A ULIP works by dividing the premium into two parts in a pre-defined ratio as per the policy’s terms. One part is approportionated to provide protection by way of a life insurance plan, while the other part is used to meet financial goals via investment in market-linked securities. Thus, using ULIP covers, you need not worry about missing out on investment opportunities while the policy offers protection for your life.
The investment component of a ULIP is what every policyholder can decide upon. It is invested in different funds that are designed to meet specific financial goals. Equity funds, debt funds, balanced funds, liquid funds and cash funds are the different funds in ULIPs where an investment can be made. Depending on your risk-taking capacity, you can opt for a specific fund.
Among the above-mentioned funds, equity funds are selected by policyholders for their high growth potential. However, they have the highest risk of the lot. Since these funds directly invest in stocks of companies, the fluctuations in financial markets directly affect the fund’s performance.
ULIPs and Equity investing
- As described above, equity funds are those funds in ULIPs that invest directly in equities. For that reason, these funds have a high risk but come with higher rewards. So, before choosing to invest in an equity fund, it is best to assess your risk appetite and only then make an investment.
- When investing in equity funds in ULIPs, you can use the fund switching option to change your fund under the policy in case of unsatisfactory performance. NAV or Net Asset Value is an effective metric that can help you gauge the performance of the fund and accordingly switch (if needed).
- Depending on your financial goals and risk appetite, either an entire equity fund can be chosen or a balanced fund that invests in equities as well as debt funds.
What are the advantages of investing in equities through ULIPs?
Equity Investment in ULIPs or insurance-cum-investment plans can have noteworthy benefits, some of which are listed below –
- Wealth creation
The primary benefit of equity funds in ULIPs is that of accelerated wealth creation.
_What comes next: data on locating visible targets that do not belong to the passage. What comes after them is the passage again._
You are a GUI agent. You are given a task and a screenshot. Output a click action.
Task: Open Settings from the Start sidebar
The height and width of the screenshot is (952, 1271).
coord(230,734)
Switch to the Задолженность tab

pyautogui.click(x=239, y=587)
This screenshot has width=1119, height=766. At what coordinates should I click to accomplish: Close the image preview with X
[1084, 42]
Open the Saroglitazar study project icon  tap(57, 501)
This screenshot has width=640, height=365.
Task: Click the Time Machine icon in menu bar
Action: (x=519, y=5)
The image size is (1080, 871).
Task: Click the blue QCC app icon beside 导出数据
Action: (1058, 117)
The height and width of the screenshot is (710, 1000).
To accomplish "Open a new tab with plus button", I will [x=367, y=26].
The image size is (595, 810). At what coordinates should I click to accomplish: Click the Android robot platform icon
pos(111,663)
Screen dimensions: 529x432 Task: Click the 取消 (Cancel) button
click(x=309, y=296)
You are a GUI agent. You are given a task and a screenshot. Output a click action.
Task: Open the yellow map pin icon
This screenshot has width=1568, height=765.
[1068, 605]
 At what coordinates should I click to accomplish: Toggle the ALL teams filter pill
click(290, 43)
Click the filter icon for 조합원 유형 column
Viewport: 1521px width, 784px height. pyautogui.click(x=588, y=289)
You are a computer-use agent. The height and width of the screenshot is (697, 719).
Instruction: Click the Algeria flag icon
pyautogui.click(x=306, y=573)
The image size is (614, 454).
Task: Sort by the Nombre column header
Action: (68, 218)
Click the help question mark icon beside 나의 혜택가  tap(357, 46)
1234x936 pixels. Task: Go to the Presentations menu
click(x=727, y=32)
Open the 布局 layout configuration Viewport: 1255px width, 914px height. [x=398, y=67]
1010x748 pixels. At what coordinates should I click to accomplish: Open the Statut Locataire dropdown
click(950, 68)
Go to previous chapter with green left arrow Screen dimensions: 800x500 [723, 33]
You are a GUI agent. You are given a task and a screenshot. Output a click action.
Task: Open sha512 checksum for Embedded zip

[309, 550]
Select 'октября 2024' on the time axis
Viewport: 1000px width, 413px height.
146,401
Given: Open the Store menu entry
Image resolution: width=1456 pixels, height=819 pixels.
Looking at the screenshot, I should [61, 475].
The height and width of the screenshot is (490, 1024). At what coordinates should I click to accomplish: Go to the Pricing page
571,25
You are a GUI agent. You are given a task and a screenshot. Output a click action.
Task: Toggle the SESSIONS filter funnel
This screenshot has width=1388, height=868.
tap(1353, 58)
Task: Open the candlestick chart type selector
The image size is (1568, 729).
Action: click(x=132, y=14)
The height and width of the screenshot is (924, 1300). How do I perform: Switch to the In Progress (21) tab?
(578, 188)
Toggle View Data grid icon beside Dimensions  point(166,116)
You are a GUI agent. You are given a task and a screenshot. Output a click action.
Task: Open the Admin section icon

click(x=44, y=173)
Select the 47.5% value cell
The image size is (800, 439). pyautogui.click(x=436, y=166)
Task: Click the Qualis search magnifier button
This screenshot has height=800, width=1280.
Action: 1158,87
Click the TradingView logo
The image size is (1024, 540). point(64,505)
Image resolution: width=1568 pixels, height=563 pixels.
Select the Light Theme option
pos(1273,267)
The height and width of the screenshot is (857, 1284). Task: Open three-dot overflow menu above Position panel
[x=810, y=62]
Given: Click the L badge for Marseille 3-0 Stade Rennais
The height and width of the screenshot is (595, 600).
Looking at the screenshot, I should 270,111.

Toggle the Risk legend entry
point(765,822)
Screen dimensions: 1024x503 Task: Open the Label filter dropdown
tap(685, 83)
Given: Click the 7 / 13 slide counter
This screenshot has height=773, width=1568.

These equity funds, as mentioned above, directly invest in stocks of companies and thus provide a higher return, in tandem with financial markets. Equity funds are also an effective way to avoid inflation that affects the overall investment in the future. Over the tenure of the ULIP, the growth in equity funds will align with market circumstances that result in significant rewards.
- Tax benefits
All premium payments made to ULIPs, whether equity funds or not, are eligible for a deduction in the income tax return under section 80C. This section allows a deduction of up to ₹1.5 lakhs, thereby offering policyholders an effective way to make investments and avail of tax benefits.
- Ease of control
The portion that is invested in these funds is managed by professionals that specialise in it. Thus, as a policyholder, you need not worry about managing the nitty-gritties of these investments. Considering these individuals are specialists in the management of funds, it becomes a hassle-free experience to invest and also switch funds in case it is required.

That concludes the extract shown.